═══ Exercise inputs ═══

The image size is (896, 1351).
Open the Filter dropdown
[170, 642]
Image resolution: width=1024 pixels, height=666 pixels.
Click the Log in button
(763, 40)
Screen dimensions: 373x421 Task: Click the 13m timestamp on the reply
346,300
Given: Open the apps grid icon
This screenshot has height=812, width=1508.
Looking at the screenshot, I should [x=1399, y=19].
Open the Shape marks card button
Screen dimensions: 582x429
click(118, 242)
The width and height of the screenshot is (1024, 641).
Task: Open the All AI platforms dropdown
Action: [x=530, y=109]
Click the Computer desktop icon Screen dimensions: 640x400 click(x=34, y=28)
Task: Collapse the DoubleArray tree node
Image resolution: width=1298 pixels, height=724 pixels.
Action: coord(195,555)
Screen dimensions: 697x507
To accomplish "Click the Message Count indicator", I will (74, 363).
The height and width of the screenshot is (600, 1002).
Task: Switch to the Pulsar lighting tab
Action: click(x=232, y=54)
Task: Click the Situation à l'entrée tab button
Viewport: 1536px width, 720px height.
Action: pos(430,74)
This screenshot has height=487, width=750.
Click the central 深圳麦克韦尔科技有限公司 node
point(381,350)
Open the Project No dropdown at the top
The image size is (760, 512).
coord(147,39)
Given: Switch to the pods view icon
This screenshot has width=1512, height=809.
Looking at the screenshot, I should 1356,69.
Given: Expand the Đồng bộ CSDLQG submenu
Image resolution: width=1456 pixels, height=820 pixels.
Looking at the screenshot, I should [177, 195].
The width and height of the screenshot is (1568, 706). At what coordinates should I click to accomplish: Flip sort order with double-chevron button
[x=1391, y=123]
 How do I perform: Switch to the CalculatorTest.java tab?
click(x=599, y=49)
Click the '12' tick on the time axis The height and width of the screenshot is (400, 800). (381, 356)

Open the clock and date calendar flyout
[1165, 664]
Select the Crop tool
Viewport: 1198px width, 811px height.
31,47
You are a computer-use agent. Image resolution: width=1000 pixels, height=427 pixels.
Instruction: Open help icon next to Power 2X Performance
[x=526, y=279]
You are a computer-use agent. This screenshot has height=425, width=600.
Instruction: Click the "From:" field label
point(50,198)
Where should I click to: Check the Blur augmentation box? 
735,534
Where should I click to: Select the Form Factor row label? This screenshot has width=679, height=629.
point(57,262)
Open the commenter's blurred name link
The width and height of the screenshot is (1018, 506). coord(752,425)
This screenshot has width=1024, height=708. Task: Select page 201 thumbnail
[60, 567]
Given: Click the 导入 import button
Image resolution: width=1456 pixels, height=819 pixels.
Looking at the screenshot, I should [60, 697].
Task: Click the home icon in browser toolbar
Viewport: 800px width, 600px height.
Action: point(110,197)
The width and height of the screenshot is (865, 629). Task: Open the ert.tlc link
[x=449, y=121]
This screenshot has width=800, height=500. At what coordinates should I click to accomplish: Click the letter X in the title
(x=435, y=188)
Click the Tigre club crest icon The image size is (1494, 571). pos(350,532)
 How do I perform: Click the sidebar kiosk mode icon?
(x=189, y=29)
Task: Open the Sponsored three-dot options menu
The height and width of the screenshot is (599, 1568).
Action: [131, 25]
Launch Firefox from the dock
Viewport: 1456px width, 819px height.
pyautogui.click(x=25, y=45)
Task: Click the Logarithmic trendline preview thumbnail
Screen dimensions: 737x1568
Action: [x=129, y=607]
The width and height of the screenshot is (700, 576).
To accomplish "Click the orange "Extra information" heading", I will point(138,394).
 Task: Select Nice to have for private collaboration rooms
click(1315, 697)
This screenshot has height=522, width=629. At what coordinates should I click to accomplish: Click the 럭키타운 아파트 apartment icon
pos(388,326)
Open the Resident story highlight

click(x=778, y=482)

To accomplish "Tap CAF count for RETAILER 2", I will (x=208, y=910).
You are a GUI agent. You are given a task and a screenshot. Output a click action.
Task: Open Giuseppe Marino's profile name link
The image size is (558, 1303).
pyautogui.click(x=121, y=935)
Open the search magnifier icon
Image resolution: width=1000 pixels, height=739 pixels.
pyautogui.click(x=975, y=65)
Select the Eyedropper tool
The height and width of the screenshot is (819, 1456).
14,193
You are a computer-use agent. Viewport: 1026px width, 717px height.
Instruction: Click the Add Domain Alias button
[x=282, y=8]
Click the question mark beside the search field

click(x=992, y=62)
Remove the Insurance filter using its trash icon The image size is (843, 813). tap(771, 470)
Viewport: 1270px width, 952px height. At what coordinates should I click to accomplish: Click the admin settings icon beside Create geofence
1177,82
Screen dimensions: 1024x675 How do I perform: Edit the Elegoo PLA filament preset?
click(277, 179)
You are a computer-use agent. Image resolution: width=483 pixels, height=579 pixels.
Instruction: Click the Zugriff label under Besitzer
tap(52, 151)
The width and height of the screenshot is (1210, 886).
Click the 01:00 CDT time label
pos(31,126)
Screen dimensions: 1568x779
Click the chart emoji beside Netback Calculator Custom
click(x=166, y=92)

═══

§ The request: How many lines of the records contain the string "search"? Reply with the number alone.

§ Solved exercise: 2